(Records excerpted from a collection)
^^^^^^^^
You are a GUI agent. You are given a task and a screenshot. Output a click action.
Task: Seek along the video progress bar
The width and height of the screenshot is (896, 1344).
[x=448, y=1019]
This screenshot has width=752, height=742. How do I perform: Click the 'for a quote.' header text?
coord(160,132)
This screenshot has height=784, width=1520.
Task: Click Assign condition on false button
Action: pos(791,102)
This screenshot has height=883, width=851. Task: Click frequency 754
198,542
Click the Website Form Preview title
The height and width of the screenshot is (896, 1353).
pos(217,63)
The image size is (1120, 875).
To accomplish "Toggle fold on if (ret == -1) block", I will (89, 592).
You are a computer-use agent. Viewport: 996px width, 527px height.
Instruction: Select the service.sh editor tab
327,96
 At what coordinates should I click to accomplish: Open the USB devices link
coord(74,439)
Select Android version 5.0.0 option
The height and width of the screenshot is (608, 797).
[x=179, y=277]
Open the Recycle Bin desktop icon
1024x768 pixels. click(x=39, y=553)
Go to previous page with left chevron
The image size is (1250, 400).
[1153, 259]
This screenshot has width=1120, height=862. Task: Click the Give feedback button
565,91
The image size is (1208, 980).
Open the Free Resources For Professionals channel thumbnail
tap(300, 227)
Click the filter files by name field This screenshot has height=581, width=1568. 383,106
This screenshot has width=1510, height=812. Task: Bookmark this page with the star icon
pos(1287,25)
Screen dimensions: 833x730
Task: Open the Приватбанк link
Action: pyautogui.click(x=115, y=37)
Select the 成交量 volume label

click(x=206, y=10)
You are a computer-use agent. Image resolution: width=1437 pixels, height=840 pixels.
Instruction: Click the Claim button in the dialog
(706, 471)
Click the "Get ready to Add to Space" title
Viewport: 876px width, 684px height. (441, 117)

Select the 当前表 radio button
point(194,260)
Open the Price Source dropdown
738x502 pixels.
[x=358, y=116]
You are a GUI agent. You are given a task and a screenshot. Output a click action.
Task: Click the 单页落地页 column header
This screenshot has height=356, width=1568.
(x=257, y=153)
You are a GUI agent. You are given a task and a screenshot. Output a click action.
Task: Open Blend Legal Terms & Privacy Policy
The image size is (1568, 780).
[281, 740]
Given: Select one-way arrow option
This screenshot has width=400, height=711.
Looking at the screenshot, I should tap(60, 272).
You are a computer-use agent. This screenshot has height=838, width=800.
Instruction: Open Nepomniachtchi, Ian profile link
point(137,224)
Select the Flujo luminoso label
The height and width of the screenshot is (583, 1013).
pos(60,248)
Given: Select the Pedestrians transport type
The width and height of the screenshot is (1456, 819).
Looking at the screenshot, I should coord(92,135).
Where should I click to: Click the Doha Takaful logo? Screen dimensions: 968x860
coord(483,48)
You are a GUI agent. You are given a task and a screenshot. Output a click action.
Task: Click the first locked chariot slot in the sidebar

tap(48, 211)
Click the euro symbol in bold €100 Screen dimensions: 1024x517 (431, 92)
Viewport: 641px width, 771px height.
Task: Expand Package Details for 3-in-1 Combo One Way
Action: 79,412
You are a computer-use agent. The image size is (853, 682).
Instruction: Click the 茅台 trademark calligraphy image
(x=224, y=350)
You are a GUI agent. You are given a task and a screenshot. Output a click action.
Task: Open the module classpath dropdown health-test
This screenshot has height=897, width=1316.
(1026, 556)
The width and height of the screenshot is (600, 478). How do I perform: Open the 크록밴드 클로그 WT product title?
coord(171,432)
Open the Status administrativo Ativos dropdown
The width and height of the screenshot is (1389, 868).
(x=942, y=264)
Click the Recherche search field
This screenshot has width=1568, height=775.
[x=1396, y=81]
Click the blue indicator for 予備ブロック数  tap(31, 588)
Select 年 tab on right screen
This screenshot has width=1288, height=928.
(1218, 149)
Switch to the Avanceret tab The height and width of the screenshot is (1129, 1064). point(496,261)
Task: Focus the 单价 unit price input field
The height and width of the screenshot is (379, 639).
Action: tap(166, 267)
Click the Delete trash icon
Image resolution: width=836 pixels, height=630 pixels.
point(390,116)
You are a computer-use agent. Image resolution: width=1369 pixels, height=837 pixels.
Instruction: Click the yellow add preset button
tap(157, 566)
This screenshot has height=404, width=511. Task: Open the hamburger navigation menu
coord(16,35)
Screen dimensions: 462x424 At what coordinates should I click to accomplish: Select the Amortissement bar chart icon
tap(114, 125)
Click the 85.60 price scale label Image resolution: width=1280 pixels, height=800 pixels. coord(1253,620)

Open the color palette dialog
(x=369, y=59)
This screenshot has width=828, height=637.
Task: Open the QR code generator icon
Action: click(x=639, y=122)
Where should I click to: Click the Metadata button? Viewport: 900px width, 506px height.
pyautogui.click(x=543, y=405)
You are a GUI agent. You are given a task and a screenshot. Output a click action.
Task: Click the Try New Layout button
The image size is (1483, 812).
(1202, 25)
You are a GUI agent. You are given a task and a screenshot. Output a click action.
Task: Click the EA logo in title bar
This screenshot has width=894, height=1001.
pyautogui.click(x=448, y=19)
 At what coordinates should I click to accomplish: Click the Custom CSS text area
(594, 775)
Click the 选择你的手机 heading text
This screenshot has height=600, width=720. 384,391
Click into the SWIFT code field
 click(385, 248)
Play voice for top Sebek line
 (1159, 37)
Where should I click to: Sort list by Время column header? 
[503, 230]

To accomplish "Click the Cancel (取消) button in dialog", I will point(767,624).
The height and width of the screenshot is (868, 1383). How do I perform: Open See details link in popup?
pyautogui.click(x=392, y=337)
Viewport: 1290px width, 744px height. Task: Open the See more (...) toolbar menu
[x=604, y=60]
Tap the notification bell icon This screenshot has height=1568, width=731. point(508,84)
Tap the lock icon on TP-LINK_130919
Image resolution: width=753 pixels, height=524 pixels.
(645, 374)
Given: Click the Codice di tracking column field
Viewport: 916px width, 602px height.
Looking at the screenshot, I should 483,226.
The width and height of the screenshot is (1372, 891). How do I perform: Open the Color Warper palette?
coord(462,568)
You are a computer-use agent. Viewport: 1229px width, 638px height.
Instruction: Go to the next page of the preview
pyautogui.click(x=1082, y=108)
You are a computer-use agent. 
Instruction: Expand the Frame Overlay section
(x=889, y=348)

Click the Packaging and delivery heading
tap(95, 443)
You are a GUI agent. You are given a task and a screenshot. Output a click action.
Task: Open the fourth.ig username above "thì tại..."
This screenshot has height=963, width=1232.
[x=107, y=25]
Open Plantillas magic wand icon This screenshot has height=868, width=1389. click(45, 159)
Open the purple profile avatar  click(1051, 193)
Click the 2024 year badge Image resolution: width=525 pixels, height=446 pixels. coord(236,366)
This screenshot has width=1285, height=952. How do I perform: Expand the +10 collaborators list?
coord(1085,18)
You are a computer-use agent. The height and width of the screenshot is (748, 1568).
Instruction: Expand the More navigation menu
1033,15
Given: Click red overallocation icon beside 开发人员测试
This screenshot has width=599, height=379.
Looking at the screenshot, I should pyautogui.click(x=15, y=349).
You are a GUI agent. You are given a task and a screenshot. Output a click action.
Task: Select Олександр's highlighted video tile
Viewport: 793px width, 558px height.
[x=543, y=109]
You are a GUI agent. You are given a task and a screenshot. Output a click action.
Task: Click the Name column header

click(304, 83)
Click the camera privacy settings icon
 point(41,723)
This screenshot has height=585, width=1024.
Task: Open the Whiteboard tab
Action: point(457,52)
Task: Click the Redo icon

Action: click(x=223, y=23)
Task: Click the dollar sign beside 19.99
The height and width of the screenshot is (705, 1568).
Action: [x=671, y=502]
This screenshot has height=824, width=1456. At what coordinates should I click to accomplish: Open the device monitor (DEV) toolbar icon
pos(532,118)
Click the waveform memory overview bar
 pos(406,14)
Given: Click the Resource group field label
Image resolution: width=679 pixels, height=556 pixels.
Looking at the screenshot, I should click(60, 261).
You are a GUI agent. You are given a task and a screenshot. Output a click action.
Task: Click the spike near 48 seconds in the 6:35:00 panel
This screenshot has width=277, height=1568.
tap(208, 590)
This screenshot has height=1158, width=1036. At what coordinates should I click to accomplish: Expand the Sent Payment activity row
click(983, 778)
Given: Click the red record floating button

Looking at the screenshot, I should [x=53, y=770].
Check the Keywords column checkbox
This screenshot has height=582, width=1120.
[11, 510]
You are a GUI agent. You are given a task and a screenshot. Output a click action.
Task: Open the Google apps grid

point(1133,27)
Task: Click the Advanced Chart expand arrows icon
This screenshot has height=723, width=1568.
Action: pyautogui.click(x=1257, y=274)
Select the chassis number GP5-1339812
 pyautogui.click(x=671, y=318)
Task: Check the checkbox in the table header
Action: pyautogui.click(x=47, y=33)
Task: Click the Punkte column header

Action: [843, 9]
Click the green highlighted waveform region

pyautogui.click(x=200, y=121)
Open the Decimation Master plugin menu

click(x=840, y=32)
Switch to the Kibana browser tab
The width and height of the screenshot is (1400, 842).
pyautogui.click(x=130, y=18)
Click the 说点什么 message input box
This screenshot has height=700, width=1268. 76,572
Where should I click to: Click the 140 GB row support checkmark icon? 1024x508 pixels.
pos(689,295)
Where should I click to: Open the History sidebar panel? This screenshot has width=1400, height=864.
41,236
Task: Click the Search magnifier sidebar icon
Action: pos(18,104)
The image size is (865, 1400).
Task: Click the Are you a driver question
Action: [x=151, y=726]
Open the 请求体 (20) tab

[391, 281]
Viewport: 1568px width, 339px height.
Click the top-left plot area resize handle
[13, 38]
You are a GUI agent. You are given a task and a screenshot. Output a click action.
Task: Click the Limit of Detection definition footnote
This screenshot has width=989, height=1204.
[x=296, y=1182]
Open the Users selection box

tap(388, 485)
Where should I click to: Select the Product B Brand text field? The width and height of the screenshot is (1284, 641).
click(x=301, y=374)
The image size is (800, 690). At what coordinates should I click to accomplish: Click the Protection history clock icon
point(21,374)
^^^^^^^^
◆ **Written task**
Repeat the lines of the material word for word, beginning at the line that contains "Click the euro" and stopping after the line that contains "(1026, 556)".

◆ **Solution below**
Click the euro symbol in bold €100 Screen dimensions: 1024x517 (431, 92)
Viewport: 641px width, 771px height.
Task: Expand Package Details for 3-in-1 Combo One Way
Action: 79,412
You are a computer-use agent. The image size is (853, 682).
Instruction: Click the 茅台 trademark calligraphy image
(x=224, y=350)
You are a GUI agent. You are given a task and a screenshot. Output a click action.
Task: Open the module classpath dropdown health-test
This screenshot has height=897, width=1316.
(1026, 556)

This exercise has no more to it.